We do not have to tell you how the workers of this country have suffered -and continue to suffer-under apartheid. But we can remind you that some workers are worse off than others- like farm workers.

Farm workers have no minimum working hours and no minimum wage. They cannot claim from Workmens’ Compensation when they are injured at work, nor do they qualify for UIF when they lose their jobs

For a long time a book about the situation of farm workers – and what they can do about it – has been needed. Fortunately, an organisation in Cape Town answered the call.

A few years ago, the Rural Legal Services Project (RLSP) – an organisation of lawyers, rural workers, farm workers and advice officials ­decided to write a handbook for farm workers. But, before the RLSP could publish the book, the government set up the National Manpower Commission in 1982 to investigate the conditions of farm workers and domestic workers, who are the other most exploited and unprotected group of workers.

The lawyers and rural workers were encouraged by the appointment of the Commission. They hoped that it would say that the law must change for the better. So they waited for the Commission’s report because they wanted their book to be up to date.

Then in 1984 the Commission finally released its report and gave it to the government. The government gave the report to the farmers’ unions to look at. The RLSP waited, and waited.

The farmers’ unions have sat with the report for many years, and nobody else has seen it yet. So, the lawyers and rural workers decided to stop waiting. In 1988 the RLSP published their book, “Your guide to farm workers and the law, Book 1”. A year later, in 1989, they published Book Two.

The two pocket-size books are written in easy English, and are useful for farm workers, rural advice workers, union organisers, church workers, teachers and any person who wants to know about farm workers’ legal rights.

The two books try to teach farm workers about their rights. “If you know what your rights are, there is a lot you can do without a lawyer,” the books say. “And even if you do consult a lawyer, there are still things you can do.” Book One gives a step-by-step explanation of the law.

The books also encourage workers to be organised. “But, the law will not help farm workers much. You must also organise yourselves into trade unions!” Book One also looks at the four main industrial laws – Basic Conditions of Employment Act, Labour Relations Act (LRA), Wage Act and Unemployment Insurance Fund (UIF). There is also a chapter on “Unions and the right to organise” which is very important for farm workers who want to start or join a union.

Book Two has a chapter on “You and the police”. There is a section on important laws like the “Citizenship and the Aliens Act” which affect many workers from the bantustans.

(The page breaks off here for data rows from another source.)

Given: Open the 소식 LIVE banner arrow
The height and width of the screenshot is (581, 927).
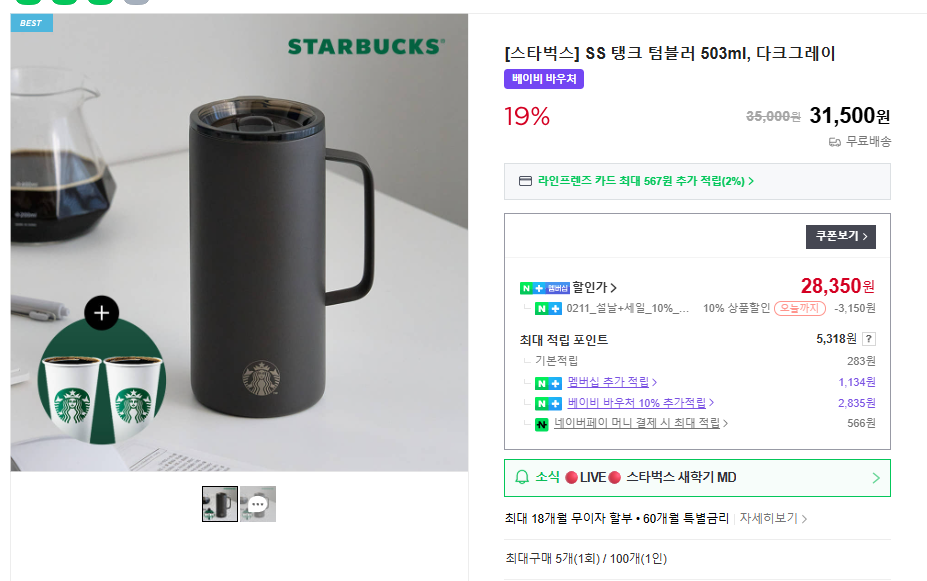Looking at the screenshot, I should tap(876, 478).
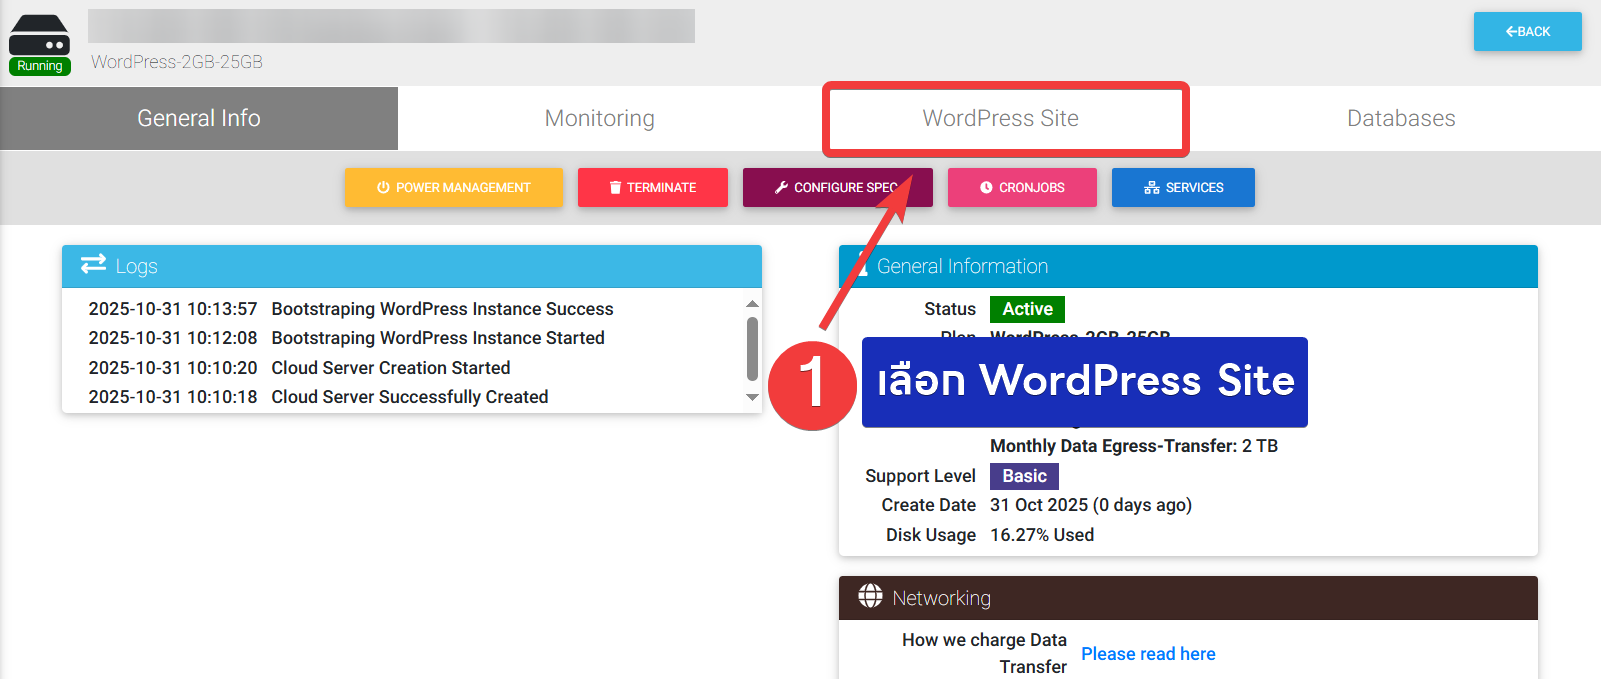Click the network icon on Services
The height and width of the screenshot is (679, 1601).
coord(1152,188)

This book also has a chapter which looks at people living on the farmer’s land while working for the farmer. It explains how a farmer can remove you from the land and how one can stop such evictions. Another important chapter in this book is “Pensions” and how to apply for one.

At the end of each book, there are addresses of advice offices, legal resources centres, general resource organisations, trade unions, useful addresses for pensions enquiries and church organisations. It also has a list of useful publications.

“We hope that these books will help you in the struggle to free farm workers from exploitation and oppression,” the authors say.

Perhaps one of the nice things about the books is that they try to “avoid sexist language”. Instead of using “he” all the time, it uses “he or she”. The authors say: “We feel that women are just as important as men, even though the law often treats women as if they are weak or less important.”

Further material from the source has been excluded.